Item position lines:
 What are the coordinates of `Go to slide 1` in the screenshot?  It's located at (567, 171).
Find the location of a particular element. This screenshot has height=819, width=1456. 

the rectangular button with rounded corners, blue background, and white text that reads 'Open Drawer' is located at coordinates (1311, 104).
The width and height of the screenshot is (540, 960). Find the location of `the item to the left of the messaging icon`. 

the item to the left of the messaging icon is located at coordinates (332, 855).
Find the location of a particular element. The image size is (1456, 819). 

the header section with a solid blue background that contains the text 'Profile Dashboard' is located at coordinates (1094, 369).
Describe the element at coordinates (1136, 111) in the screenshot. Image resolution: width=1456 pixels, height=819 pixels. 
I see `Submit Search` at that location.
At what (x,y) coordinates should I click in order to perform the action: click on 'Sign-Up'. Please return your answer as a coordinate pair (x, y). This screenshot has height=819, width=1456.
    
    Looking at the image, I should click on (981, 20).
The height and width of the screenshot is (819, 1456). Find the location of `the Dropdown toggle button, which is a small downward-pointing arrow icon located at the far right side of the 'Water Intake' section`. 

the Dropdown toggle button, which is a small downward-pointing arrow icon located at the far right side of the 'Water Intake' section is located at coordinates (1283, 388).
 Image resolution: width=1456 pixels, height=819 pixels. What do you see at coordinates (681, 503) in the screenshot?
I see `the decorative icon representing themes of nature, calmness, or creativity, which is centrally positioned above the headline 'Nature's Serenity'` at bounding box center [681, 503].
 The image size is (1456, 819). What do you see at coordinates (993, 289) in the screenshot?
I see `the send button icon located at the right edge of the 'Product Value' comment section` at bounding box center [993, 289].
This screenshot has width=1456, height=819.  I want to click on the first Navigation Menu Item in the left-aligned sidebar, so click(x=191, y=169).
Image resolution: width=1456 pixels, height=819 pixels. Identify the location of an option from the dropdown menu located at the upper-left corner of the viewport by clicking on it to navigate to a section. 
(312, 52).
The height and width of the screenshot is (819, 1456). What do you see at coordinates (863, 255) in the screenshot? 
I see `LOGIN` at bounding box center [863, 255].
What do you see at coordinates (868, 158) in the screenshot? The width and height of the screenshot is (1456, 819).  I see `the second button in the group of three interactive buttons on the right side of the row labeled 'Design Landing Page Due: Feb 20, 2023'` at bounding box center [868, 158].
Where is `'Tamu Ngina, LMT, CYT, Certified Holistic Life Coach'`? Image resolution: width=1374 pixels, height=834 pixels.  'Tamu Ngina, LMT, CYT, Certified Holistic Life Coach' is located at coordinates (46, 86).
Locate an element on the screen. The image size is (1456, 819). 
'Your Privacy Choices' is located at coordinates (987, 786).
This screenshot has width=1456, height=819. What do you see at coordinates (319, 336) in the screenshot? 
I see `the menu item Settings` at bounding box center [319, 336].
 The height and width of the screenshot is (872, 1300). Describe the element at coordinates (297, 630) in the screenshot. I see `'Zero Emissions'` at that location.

## Set problem
Could you convert everything from the line containing "The width and height of the screenshot is (540, 960)." down to the line containing "the item to the left of the messaging icon is", both included, into a Markdown table with the columns Row and Line, numbering each row and leaving out blank lines?

## Answer to the task
| Row | Line |
|---|---|
| 1 | The width and height of the screenshot is (540, 960). Find the location of `the item to the left of the messaging icon`.  |
| 2 | the item to the left of the messaging icon is located at coordinates (332, 855). |